Verdi e il suo tempo

Villanova d'Arda - Soarza – Cappella del Palazzo Picasso Ratto
Organizzata dalla Pro-Loco “Amici di Soarza” in occasione della Sagra delle rane e del pesce - 26 maggio 2013

Soarza – Cappella del Palazzo Picasso Ratto - Mostra " Verdi e il suo tempo”

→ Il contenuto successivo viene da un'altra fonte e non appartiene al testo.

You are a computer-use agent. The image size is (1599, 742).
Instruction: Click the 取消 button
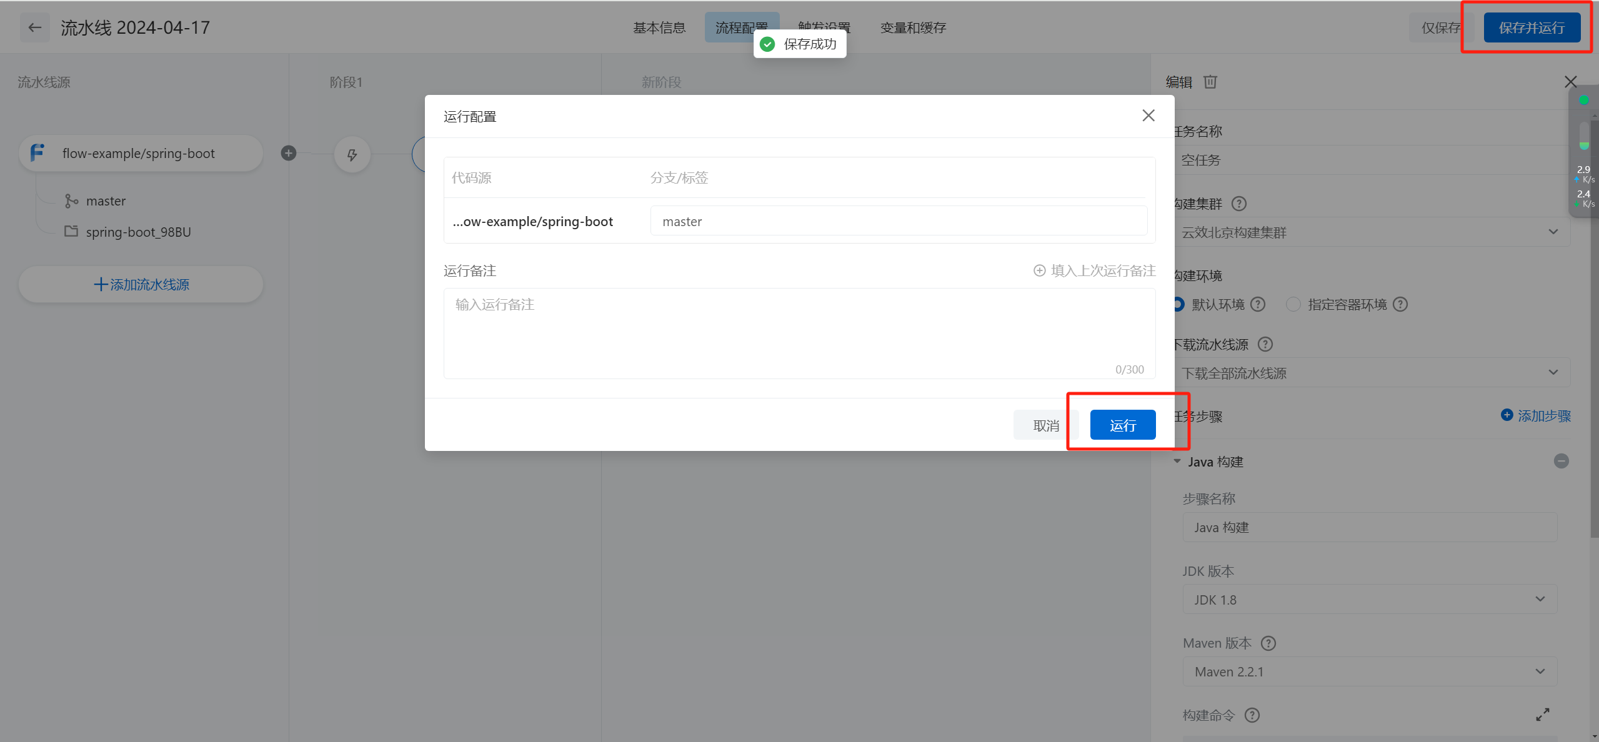click(x=1045, y=425)
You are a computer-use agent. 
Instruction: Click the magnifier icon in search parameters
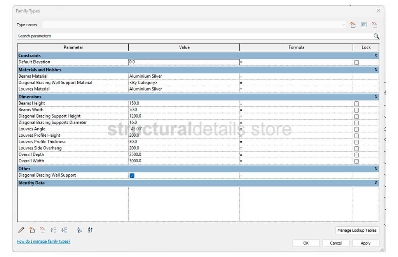(376, 36)
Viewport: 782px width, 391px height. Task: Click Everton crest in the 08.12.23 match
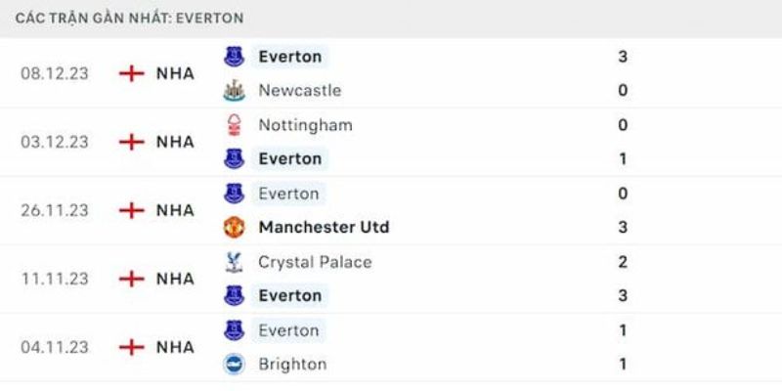[x=234, y=57]
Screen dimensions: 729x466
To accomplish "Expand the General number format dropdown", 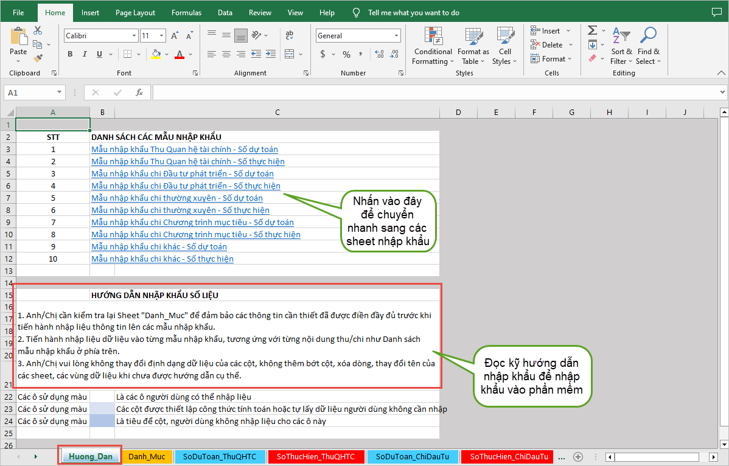I will coord(396,36).
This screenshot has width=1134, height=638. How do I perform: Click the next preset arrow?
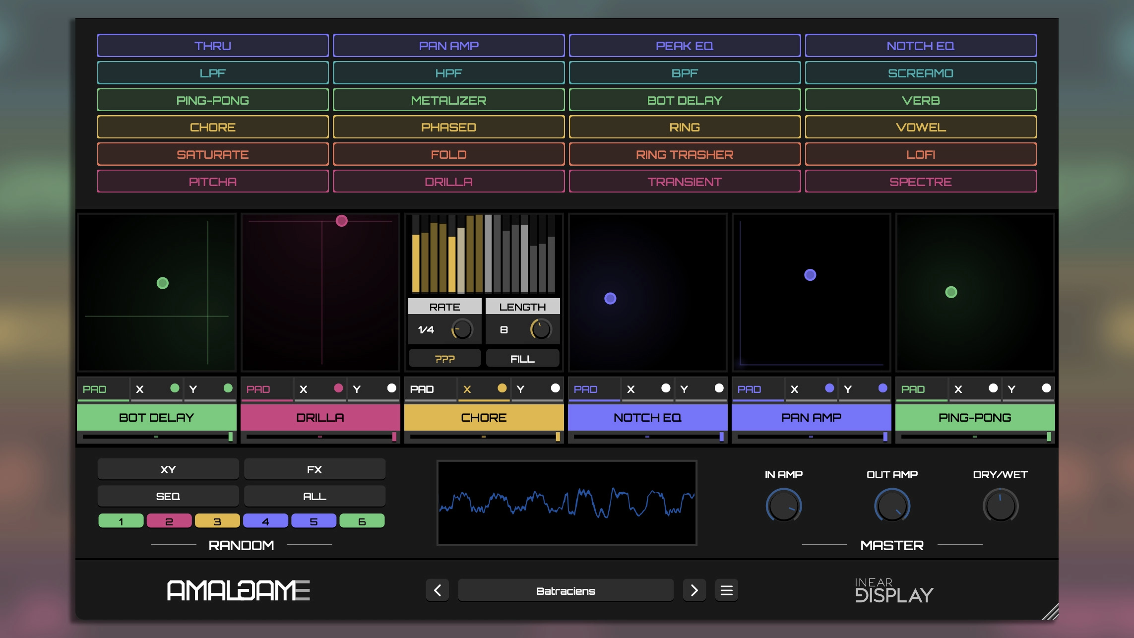point(694,590)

Organizzata dalla Pro-Loco “Amici di Soarza” in occasione della Sagra delle rane e del pesce

La tradizionale sagra di Soarza è sempre stata caratterizzata, fin dai primi anni, dalla spiccata impronta culturale che gli organizzatori hanno voluto dare per cogliere il significato di un piccolo paese immerso nelle terre della Bassa, dove tradizione e paesaggi creano un connubio unico e indivisibile. Sulla scia di precedenti ricerche sulla figura di Verdi, quest’anno si è voluta porre l’attenzione sugli anni giovanili del Maestro, con particolare riferimento agli anni precedenti ed immediatamente successivi la nascita del Maestro, quindi dalla dominazione napoleonica a Maria Luigia. I temi della Mostra si ritrovano nei seguenti passi della biografia del Maestro:

G iuseppe Verdi nacque il 10 ottobre 1813 a Roncole, distretto di Busseto che, a quei tempi, era una piccola città del Ducato di Parma e Piacenza. Il musicista venne al mondo come suddito francese, giacchè il Ducato faceva parte dei possedimenti dell’Impero napoleonico e si chiamava Dipartimento del Taro; nel certificato di nascita fu registrato con i nomi di battesimo di Joseph Fortunin François. Soltanto due anni dopo, a causa della sconfitta di Napoleone a Waterloo e con la restaurazione del piccolo Stato emiliano, Verdi avrà un’altra sovrana: Maria Luisa, figlia dell’imperatore austriaco Francesco I d’Asburgo e seconda sposa di Napoleone. Durante i trenta anni di governo, Maria Luisa sviluppò considerevolmente la vita culturale del Ducato, soprattutto nel campo musicale: non fu estranea a questo fervore la città di Busseto, che possedeva una chiesa collegiata con un proprio organista, una scuola di musica municipale, una Società Filarmonica ed un teatro.
Verdi non era figlio di contadini, ma di piccoli commercianti. Carlo, suo padre, dirigeva un’attività commerciale e un’osteria, mentre sua madre, Luigia Uttini, discendeva da una famiglia di locandieri della provincia di Piacenza.
A dieci anni Verdi si trasferì a Busseto per intraprendere il
ginnasio diretto dal canonico Pietro Saletti. Nello stesso periodo cominciò a studiare musica con Ferdinando Provesi, maestro di cappella, organista della chiesa collegiata e direttore della Società Filarmonica. La figura chiave del futuro del giovane fu senza dubbio Antonio Barezzi, nativo di Busseto e commerciante in vino, spezie e liquori e, in quanto tale, fornitore per l’attività del padre di Verdi. Ma Barezzi era soprattutto un appassionato di musica che intuì presto le qualità del giovane Giuseppe e lo prese sotto la sua protezione?